:: Data under study

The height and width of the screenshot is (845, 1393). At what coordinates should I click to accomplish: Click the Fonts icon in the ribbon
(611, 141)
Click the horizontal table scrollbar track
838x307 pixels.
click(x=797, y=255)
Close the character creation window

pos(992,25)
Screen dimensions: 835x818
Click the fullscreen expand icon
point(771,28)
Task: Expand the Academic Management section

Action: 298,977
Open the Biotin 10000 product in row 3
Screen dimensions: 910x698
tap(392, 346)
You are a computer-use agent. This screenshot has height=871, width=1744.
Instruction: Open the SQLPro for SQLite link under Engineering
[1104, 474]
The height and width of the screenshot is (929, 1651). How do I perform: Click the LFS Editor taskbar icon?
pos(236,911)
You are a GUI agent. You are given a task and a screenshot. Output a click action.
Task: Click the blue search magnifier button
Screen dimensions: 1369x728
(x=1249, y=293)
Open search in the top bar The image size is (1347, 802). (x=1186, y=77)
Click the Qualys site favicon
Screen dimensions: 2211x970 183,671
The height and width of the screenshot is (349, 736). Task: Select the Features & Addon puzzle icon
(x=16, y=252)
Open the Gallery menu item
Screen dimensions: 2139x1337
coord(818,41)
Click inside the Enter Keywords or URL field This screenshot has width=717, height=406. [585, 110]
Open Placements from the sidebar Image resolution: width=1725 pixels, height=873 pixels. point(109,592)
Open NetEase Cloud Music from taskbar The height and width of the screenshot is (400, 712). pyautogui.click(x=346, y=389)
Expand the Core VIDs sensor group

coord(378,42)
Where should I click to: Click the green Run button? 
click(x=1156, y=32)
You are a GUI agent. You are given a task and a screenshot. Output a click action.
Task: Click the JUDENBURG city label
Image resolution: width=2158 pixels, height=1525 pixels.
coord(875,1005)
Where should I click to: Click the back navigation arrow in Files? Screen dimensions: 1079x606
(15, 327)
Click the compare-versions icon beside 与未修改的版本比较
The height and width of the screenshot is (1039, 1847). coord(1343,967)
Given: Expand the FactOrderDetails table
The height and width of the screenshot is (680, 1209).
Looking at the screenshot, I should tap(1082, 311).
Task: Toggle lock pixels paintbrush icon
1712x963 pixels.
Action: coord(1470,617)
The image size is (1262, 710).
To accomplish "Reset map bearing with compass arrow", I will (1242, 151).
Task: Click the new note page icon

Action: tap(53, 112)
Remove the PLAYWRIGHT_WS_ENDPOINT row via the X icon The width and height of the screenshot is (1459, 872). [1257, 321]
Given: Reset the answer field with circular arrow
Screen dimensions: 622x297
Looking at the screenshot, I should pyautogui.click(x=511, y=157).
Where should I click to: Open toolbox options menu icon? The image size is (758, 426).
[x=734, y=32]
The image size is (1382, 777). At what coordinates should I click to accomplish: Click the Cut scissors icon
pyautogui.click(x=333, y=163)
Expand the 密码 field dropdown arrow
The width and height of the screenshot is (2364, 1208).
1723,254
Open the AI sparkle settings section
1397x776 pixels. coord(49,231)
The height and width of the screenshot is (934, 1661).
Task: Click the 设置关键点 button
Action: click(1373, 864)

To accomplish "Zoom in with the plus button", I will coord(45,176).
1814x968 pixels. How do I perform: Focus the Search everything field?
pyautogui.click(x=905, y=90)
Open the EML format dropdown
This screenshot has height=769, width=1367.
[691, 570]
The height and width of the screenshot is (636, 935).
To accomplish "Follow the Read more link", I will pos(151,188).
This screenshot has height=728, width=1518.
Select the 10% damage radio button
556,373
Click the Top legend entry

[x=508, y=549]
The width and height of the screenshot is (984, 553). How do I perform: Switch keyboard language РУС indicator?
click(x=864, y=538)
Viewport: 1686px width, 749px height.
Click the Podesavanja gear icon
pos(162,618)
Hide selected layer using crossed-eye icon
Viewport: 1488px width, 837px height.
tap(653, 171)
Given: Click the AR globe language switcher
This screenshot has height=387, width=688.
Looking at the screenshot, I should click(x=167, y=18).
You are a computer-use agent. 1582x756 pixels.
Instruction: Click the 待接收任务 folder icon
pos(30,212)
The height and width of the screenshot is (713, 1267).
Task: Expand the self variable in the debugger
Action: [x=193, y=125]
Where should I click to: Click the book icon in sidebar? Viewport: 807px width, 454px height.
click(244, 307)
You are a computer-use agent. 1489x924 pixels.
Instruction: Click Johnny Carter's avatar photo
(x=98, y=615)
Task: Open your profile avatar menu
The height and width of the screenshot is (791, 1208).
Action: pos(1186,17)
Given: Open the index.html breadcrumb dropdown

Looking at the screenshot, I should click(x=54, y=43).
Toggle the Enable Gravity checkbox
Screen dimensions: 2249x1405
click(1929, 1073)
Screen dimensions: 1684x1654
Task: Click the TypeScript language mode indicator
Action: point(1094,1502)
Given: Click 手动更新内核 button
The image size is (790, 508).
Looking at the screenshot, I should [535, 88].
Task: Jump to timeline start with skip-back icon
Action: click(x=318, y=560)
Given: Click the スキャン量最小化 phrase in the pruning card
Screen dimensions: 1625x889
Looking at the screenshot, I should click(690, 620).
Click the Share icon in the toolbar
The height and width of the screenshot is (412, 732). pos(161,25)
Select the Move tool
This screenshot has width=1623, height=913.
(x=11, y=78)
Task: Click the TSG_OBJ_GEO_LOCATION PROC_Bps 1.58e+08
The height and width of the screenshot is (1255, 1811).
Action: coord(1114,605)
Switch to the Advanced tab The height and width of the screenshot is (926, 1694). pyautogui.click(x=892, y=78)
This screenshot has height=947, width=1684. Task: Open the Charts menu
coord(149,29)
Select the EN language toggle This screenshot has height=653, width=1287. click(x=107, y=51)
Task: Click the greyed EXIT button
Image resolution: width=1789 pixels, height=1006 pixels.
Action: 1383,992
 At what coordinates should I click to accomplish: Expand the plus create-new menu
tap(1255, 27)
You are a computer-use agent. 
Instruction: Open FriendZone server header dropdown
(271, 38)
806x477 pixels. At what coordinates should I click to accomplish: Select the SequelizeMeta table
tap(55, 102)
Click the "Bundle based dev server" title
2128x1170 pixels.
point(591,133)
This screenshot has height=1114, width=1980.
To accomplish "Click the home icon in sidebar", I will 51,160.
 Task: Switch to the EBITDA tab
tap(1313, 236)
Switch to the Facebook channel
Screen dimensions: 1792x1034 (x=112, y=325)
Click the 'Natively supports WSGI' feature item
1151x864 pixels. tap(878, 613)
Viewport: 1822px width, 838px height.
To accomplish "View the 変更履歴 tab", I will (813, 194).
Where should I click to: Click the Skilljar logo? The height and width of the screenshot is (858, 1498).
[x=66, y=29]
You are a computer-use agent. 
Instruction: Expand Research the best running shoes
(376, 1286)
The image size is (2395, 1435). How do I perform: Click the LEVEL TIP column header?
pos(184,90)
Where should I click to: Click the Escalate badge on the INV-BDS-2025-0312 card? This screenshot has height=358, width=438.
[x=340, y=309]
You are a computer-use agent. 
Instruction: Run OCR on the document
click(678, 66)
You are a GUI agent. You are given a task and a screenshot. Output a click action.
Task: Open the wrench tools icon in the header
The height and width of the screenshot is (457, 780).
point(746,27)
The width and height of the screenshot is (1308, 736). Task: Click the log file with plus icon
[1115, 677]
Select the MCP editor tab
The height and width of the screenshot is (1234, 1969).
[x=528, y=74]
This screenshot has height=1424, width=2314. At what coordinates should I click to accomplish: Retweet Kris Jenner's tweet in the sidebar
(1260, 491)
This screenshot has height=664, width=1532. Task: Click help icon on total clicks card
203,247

::::

# Task brief
Provide the number of lines in the entries that include "will", and no other text.

# Response to this task
5